→ **ASSIGNMENT**: Write out all of the data again, exactly as it reads.

→ **MATERIAL TO PROCESS**:
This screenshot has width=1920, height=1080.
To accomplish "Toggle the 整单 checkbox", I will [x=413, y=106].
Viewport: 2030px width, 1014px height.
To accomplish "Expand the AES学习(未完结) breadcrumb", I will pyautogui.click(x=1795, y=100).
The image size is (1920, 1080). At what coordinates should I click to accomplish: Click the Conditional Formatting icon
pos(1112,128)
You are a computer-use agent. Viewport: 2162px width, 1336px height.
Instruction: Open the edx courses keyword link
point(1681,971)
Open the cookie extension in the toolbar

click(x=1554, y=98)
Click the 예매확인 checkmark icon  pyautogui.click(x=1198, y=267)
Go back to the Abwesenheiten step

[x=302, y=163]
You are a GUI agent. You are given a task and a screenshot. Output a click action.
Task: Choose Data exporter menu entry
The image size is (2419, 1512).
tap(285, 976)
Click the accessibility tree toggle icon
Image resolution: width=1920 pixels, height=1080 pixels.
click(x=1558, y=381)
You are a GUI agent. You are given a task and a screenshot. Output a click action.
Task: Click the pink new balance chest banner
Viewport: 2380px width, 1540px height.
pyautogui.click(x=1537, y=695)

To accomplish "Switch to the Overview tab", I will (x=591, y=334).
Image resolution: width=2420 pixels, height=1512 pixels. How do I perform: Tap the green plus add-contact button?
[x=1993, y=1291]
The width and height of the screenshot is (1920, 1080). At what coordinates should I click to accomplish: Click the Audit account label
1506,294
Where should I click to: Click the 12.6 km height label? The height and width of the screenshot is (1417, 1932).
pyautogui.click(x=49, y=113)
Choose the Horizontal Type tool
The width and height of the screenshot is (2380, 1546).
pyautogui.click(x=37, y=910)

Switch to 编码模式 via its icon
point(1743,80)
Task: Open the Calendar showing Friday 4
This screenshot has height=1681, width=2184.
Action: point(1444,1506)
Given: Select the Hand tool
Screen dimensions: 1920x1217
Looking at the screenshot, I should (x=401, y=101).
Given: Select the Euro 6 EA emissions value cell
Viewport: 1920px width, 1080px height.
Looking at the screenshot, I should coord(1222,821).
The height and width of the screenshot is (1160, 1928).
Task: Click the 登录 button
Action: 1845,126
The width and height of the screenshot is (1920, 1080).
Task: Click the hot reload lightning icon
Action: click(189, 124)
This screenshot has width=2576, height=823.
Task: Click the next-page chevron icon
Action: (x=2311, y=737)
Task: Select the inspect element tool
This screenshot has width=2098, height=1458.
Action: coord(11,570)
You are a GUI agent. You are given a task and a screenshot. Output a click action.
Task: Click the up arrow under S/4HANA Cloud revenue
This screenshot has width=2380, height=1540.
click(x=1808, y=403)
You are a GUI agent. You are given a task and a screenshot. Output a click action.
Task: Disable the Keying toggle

→ **PROBLEM SOLUTION**:
This screenshot has width=1920, height=1080.
To accomplish "Toggle the 整单 checkbox", I will [x=413, y=106].
Viewport: 2030px width, 1014px height.
To accomplish "Expand the AES学习(未完结) breadcrumb", I will pyautogui.click(x=1795, y=100).
The image size is (1920, 1080). At what coordinates should I click to accomplish: Click the Conditional Formatting icon
pos(1112,128)
You are a computer-use agent. Viewport: 2162px width, 1336px height.
Instruction: Open the edx courses keyword link
point(1681,971)
Open the cookie extension in the toolbar

click(x=1554, y=98)
Click the 예매확인 checkmark icon  pyautogui.click(x=1198, y=267)
Go back to the Abwesenheiten step

[x=302, y=163]
You are a GUI agent. You are given a task and a screenshot. Output a click action.
Task: Choose Data exporter menu entry
The image size is (2419, 1512).
tap(285, 976)
Click the accessibility tree toggle icon
Image resolution: width=1920 pixels, height=1080 pixels.
click(x=1558, y=381)
You are a GUI agent. You are given a task and a screenshot. Output a click action.
Task: Click the pink new balance chest banner
Viewport: 2380px width, 1540px height.
pyautogui.click(x=1537, y=695)

To accomplish "Switch to the Overview tab", I will (x=591, y=334).
Image resolution: width=2420 pixels, height=1512 pixels. How do I perform: Tap the green plus add-contact button?
[x=1993, y=1291]
The width and height of the screenshot is (1920, 1080). At what coordinates should I click to accomplish: Click the Audit account label
1506,294
Where should I click to: Click the 12.6 km height label? The height and width of the screenshot is (1417, 1932).
pyautogui.click(x=49, y=113)
Choose the Horizontal Type tool
The width and height of the screenshot is (2380, 1546).
pyautogui.click(x=37, y=910)

Switch to 编码模式 via its icon
point(1743,80)
Task: Open the Calendar showing Friday 4
This screenshot has height=1681, width=2184.
Action: point(1444,1506)
Given: Select the Hand tool
Screen dimensions: 1920x1217
Looking at the screenshot, I should (x=401, y=101).
Given: Select the Euro 6 EA emissions value cell
Viewport: 1920px width, 1080px height.
Looking at the screenshot, I should coord(1222,821).
The height and width of the screenshot is (1160, 1928).
Task: Click the 登录 button
Action: 1845,126
The width and height of the screenshot is (1920, 1080).
Task: Click the hot reload lightning icon
Action: click(189, 124)
This screenshot has width=2576, height=823.
Task: Click the next-page chevron icon
Action: (x=2311, y=737)
Task: Select the inspect element tool
This screenshot has width=2098, height=1458.
Action: coord(11,570)
You are a GUI agent. You are given a task and a screenshot. Output a click action.
Task: Click the up arrow under S/4HANA Cloud revenue
This screenshot has width=2380, height=1540.
click(x=1808, y=403)
You are a GUI agent. You are given a task and a screenshot. Output a click action.
Task: Disable the Keying toggle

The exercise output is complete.